21st Conference on Weather Analysis and Forecasting/17th Conference on Numerical Weather Prediction


Observed Bow Echo events during the first week of July 2003 concurrent with BAMEX

Nicholas D. Metz, University at Albany/SUNY, Albany, NY; and L. F. Bosart

The first week of July 2003 saw three separate bow echo events propagate across the upper Midwest. The environment ripened for convection as moisture pooled along baroclinic zones leading to surface dewpoints in excess of 20C. Warm advection and the associated isentropic upglide over the baroclinic zones allowed for continued moisture infusion. Steep mid-level lapse rates, along with daily diabatic heating, allowed for destabilization of high CAPE atmospheres as each day progressed. In each case, shortwave disturbances helped to strengthen the upper-level flow, which aided in the generation of bow echoes once organized mesoscale convective systems (MCSs) developed. Deep layer shear in excess of 40 knots favored bow echo evolution throughout the time period. During each event the intensification of the nocturnal low-level jet further enabled high equivalent potential temperature/CAPE (surface based) air to accelerate poleward where it was intercepted by the eastward traveling MCSs. As a result of a combination of these factors, the upper Midwest saw extensive wind damage during this period associated with the bow echoes. The purpose of this presentation will be to discuss storm-environment interactions during the three bow echo events.

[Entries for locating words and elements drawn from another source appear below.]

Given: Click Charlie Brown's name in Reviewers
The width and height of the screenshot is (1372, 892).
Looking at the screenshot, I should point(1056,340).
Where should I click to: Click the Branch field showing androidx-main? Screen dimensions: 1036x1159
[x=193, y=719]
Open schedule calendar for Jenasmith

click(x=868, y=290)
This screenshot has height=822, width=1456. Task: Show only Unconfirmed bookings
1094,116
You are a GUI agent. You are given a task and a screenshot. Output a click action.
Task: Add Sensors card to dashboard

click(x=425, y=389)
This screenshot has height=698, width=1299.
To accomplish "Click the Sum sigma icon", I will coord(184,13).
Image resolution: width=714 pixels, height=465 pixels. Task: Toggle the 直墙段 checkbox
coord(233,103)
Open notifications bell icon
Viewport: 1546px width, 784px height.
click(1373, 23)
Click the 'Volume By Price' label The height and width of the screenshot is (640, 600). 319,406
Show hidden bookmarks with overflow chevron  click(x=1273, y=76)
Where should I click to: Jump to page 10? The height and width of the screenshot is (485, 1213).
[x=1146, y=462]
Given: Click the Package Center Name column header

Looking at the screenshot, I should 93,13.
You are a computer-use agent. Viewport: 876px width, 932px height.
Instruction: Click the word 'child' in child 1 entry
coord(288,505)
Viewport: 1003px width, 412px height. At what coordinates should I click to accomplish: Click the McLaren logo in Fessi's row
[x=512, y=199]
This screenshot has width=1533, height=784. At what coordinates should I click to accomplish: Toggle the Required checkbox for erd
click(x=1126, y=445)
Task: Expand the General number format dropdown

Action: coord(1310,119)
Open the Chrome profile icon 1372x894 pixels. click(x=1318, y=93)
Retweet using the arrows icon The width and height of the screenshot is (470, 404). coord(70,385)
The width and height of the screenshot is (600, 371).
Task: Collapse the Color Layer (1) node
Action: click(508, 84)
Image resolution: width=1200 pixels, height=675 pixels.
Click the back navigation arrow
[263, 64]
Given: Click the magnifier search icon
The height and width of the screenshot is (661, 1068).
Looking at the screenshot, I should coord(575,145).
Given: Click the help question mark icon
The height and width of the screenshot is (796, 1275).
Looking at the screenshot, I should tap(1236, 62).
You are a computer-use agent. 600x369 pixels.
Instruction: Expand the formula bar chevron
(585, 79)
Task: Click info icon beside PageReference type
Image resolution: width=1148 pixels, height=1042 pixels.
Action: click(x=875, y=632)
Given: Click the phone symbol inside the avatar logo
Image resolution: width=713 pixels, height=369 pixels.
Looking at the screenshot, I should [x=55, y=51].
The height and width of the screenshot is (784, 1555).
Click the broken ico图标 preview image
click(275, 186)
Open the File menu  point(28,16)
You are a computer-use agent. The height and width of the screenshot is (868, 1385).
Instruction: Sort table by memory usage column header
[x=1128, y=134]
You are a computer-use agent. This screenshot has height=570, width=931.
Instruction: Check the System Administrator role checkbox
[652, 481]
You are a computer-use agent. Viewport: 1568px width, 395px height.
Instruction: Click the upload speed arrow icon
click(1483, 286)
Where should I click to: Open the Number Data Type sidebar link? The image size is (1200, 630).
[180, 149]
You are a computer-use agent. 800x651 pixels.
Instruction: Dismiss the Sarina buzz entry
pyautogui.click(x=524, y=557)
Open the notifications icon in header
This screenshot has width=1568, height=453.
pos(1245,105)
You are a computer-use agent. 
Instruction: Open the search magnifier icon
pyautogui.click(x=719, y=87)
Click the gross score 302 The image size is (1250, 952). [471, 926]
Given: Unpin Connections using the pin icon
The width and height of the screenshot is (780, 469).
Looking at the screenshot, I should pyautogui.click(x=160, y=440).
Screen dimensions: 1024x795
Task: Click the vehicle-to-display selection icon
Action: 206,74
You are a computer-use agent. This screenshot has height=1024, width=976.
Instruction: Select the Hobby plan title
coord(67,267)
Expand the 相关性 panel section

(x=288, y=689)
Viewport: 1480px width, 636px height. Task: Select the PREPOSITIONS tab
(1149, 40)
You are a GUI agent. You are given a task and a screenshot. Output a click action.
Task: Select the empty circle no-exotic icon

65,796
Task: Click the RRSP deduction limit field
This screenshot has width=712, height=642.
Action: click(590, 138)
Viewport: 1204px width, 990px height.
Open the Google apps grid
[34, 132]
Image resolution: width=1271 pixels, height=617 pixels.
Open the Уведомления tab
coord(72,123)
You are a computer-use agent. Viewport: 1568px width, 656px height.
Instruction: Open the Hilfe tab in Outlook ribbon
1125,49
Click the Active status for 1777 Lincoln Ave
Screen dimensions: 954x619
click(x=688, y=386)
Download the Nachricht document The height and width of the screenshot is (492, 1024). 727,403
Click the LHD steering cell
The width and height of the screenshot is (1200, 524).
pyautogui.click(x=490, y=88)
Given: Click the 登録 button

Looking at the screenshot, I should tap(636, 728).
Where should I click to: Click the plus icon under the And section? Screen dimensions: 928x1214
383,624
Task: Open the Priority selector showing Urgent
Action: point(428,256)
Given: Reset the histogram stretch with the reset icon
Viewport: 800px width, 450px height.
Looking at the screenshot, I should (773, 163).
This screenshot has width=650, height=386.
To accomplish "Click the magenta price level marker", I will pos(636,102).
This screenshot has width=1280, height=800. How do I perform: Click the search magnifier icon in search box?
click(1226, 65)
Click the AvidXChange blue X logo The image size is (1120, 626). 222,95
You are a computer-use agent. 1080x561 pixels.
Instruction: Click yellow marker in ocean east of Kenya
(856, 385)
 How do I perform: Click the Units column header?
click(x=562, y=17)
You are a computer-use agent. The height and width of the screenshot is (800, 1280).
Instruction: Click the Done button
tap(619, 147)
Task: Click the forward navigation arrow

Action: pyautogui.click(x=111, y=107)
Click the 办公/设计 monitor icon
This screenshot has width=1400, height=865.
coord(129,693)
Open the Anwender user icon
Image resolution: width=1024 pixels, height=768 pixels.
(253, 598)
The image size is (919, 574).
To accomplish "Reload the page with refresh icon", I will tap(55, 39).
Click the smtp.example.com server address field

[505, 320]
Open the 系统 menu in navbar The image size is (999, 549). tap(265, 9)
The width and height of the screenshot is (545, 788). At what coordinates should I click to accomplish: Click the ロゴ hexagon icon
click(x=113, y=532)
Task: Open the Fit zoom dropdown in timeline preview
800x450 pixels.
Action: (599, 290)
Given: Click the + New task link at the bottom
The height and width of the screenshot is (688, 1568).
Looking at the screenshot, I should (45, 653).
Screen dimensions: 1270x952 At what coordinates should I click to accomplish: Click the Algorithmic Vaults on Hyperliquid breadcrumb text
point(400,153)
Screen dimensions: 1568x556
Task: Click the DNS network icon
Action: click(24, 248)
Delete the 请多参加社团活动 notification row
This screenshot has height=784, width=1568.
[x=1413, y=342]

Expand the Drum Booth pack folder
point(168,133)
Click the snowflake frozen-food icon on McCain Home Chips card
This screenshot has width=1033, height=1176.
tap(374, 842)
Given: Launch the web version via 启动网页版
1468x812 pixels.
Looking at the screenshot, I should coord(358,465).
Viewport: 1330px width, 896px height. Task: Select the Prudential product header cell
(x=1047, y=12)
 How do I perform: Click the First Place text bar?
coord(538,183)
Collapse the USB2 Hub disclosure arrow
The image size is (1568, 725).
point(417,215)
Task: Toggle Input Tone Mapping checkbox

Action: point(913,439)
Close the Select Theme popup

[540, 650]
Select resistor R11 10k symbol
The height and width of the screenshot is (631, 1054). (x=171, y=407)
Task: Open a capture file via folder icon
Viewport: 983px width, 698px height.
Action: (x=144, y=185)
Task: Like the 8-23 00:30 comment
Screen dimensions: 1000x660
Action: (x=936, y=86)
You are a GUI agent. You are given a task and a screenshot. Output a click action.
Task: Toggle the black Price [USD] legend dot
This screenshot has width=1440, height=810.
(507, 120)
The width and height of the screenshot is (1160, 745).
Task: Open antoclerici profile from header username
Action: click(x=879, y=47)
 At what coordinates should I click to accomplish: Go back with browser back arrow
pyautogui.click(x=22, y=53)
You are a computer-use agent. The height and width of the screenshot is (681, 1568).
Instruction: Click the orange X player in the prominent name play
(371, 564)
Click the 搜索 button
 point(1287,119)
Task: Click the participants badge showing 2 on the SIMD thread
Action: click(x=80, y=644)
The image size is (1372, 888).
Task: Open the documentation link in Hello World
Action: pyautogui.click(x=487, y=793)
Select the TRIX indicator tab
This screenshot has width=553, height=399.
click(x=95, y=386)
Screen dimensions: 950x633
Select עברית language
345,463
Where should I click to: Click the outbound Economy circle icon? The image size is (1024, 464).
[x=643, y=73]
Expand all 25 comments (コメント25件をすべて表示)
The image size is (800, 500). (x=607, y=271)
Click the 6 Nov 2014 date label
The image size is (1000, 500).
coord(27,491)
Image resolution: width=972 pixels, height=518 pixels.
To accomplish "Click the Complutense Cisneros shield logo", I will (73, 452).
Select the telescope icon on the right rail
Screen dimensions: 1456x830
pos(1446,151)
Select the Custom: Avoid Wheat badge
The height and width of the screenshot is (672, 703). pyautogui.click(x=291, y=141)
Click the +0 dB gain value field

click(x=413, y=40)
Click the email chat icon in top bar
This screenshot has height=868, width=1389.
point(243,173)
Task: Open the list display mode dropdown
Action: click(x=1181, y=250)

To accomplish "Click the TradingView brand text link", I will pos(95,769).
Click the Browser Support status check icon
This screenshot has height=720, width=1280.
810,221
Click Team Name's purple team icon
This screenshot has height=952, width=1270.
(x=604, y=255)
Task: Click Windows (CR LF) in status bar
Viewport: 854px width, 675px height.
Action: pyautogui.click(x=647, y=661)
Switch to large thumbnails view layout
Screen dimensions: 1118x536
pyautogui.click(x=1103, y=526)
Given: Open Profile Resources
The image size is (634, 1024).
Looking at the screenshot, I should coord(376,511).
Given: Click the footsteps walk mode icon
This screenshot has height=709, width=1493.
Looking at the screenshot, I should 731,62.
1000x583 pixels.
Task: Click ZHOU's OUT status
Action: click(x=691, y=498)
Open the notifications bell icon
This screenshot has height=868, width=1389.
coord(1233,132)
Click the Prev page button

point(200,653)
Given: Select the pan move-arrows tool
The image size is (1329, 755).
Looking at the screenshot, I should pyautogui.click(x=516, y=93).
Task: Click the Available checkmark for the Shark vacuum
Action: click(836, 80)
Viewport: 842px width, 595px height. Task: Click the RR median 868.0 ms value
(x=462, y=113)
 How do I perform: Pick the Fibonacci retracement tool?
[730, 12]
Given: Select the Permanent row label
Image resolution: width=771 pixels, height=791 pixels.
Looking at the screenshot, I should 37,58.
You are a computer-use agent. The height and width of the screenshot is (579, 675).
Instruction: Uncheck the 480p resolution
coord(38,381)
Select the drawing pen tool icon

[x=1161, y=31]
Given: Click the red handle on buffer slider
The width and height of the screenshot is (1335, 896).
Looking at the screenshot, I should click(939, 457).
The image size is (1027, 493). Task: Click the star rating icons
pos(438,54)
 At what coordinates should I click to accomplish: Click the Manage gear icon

These complex interactions occurred on both the synoptic and mesoscale during each event. Although each case differed in some respects, the cold pool created from each MCS and resulting outflow boundaries helped to focus and initiate new convection the next day. In addition, preliminary results show that the Great Lakes influenced the bow echoes leading to both convective intensification and weakening depending upon the conditions. Fortuitously, these three bow echoes occurred during the Bow Echo and Mesoscale Convective Vortex Experiment (BAMEX). This allowed for unparalleled observation of these interactions as careful forecasting occurred throughout the lifecycle of the events. Analysis of the radar data, along with model forecasts, satellite imagery and surface observations contribute to an understanding of both the synoptic and mesoscale environments present in the upper Midwest during this week. Additional observations from P-3 aircraft as well as dropsondes released in the vicinity of the bow echoes augment the other data.